▸ Extracted information
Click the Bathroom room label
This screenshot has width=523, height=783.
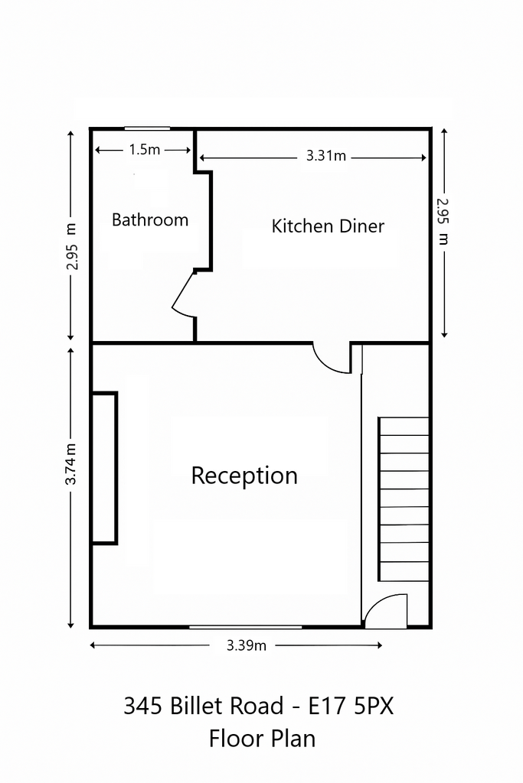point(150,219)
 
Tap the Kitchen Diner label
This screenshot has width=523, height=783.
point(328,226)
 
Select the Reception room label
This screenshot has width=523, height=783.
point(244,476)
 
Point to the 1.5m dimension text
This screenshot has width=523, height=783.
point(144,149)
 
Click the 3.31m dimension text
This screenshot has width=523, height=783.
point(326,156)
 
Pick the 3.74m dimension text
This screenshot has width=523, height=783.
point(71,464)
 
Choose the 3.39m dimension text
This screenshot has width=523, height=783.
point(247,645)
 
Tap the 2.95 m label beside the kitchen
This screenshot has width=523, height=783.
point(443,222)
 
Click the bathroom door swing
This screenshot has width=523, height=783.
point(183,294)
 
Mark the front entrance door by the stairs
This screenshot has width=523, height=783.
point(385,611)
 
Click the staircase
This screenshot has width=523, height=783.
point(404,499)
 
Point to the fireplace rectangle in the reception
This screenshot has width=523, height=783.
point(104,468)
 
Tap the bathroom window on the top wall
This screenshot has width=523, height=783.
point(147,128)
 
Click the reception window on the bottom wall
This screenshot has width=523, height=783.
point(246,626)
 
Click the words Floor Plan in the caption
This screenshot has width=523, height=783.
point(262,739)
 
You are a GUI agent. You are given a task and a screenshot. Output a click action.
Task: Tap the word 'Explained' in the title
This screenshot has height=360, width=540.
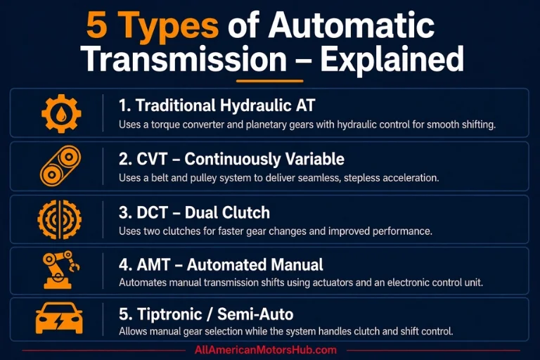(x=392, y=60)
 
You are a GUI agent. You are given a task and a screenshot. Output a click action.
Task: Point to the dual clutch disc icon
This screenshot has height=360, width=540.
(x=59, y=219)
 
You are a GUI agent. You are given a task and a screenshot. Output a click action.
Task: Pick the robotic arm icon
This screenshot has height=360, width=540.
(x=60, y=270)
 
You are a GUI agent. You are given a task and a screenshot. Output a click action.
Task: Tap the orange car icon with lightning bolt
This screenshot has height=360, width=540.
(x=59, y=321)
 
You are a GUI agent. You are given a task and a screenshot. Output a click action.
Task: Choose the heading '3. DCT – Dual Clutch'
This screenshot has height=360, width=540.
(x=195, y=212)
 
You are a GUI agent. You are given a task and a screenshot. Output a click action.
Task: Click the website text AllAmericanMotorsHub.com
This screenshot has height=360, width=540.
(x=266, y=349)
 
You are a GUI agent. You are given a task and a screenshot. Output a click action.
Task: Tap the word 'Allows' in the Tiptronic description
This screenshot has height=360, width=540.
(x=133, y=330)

▸ Exercise directions
Update the items starting at the line containing "Point to the 1.5m dimension text" and ending at the line containing "(x=392, y=60)" by replacing "dimension text" with "measurement text" and changing nothing else. Leave the pictures out of the answer.

▸ Expected answer
Point to the 1.5m measurement text
This screenshot has width=523, height=783.
point(144,149)
 
Click the 3.31m measurement text
This screenshot has width=523, height=783.
point(326,156)
 
Pick the 3.74m measurement text
This screenshot has width=523, height=783.
point(71,464)
 
Choose the 3.39m measurement text
This screenshot has width=523, height=783.
point(247,645)
 
Tap the 2.95 m label beside the kitchen
This screenshot has width=523, height=783.
point(443,222)
 
Click the bathroom door swing
This screenshot has width=523, height=783.
point(183,294)
 
Mark the front entrance door by the stairs
This screenshot has width=523, height=783.
point(385,611)
 
Click the staircase
This screenshot has width=523, height=783.
point(404,499)
 
Point to the fireplace rectangle in the reception
This screenshot has width=523, height=783.
point(104,468)
 
Tap the bathroom window on the top wall
This screenshot has width=523, height=783.
point(147,128)
 
Click the reception window on the bottom wall
This screenshot has width=523, height=783.
point(246,626)
 
Click the words Floor Plan in the caption
This screenshot has width=523, height=783.
point(262,739)
 
You are a GUI agent. You are given a task and a screenshot. Output a click action.
Task: Tap the word 'Explained' in the title
This screenshot has height=360, width=540.
(x=392, y=60)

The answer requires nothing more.